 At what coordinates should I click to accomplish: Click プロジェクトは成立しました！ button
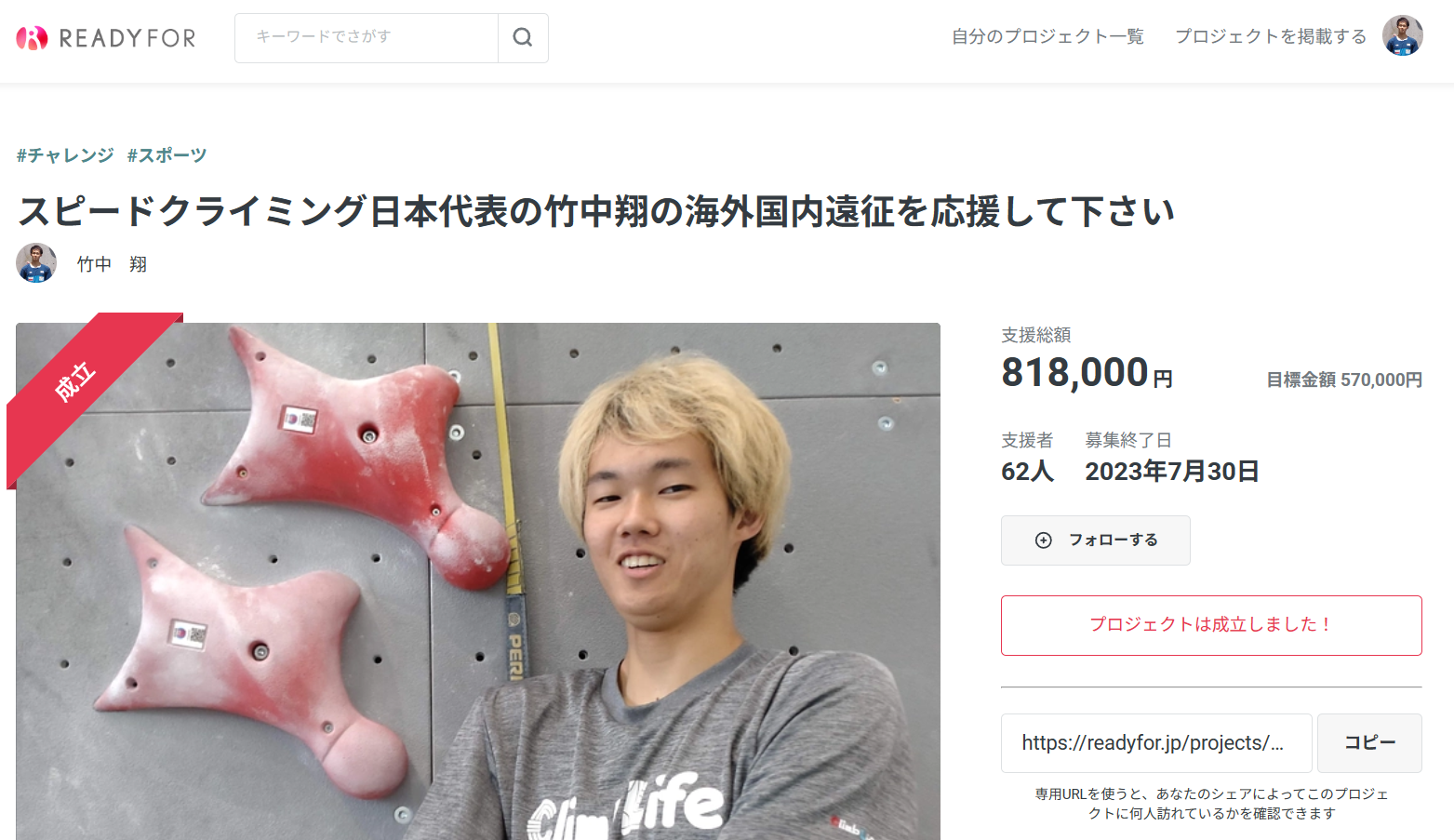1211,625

* * *

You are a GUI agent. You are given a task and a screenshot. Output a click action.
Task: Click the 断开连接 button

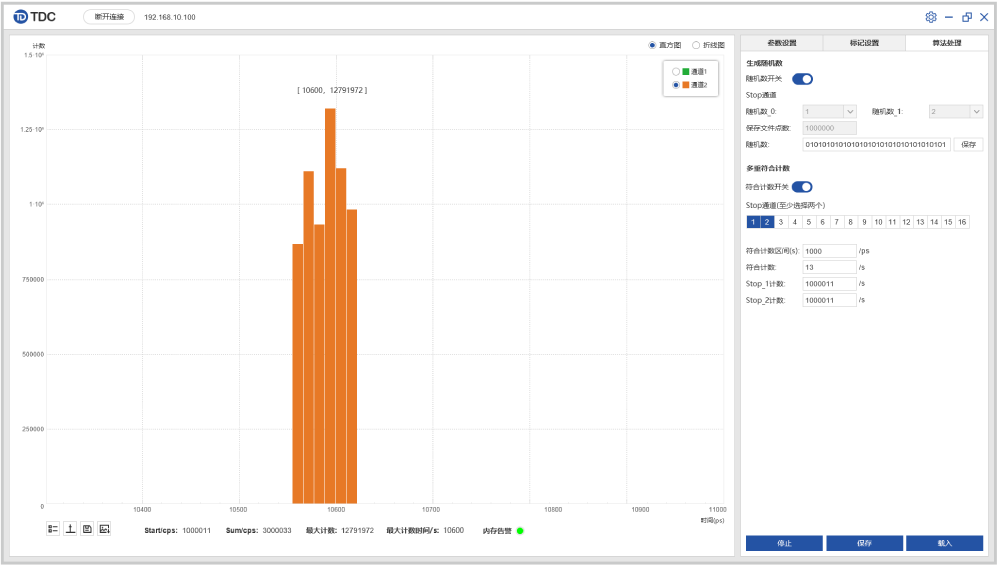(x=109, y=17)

...

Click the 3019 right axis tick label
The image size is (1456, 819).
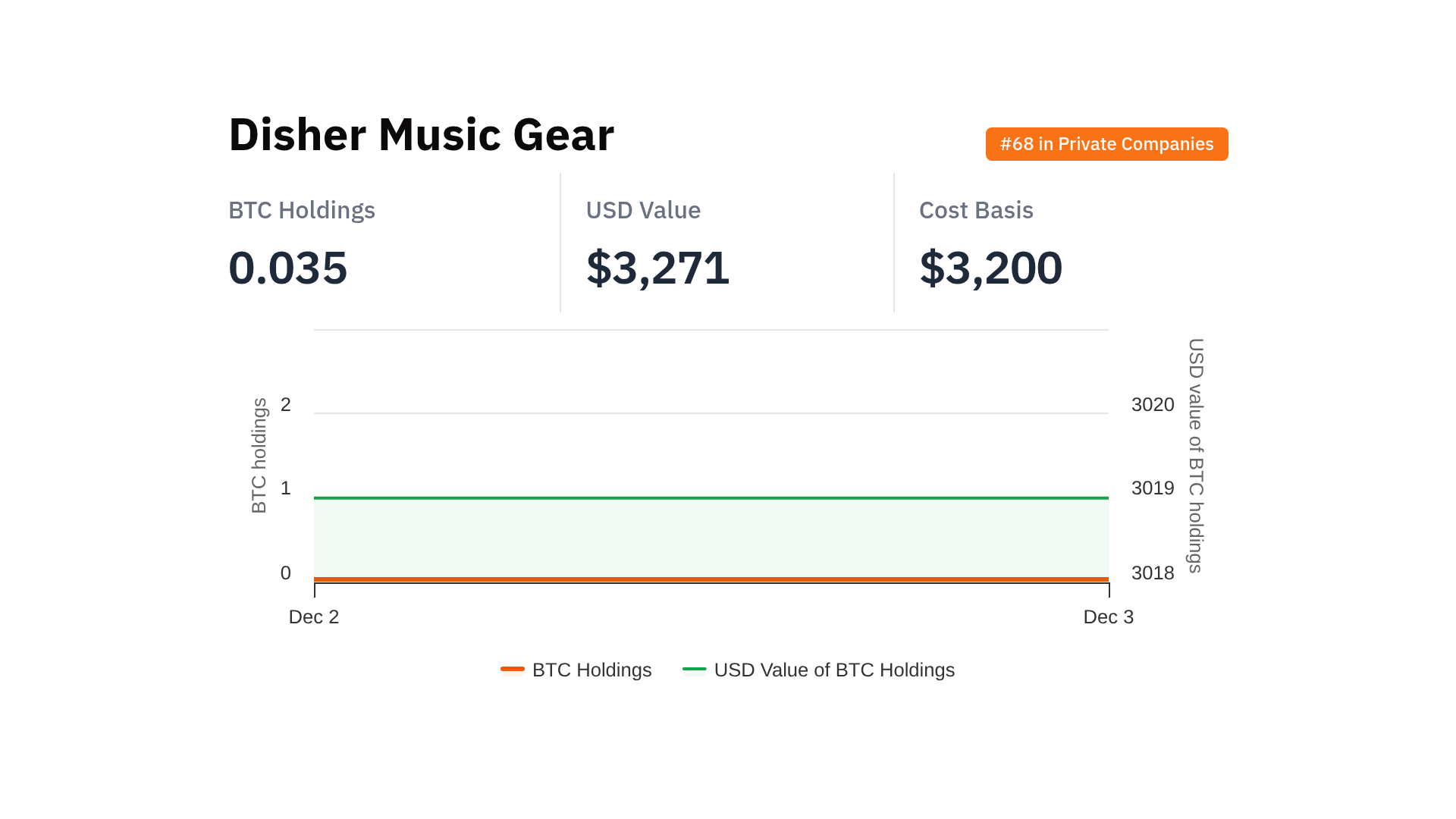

## [REQUIREMENT]
Please copy the lines in the records above between the one holding "Click the 3019 right axis tick label" and the one holding "The image size is (1456, 819).", inclusive, exactly and with no other line.

## [FINISHED TASK]
Click the 3019 right axis tick label
The image size is (1456, 819).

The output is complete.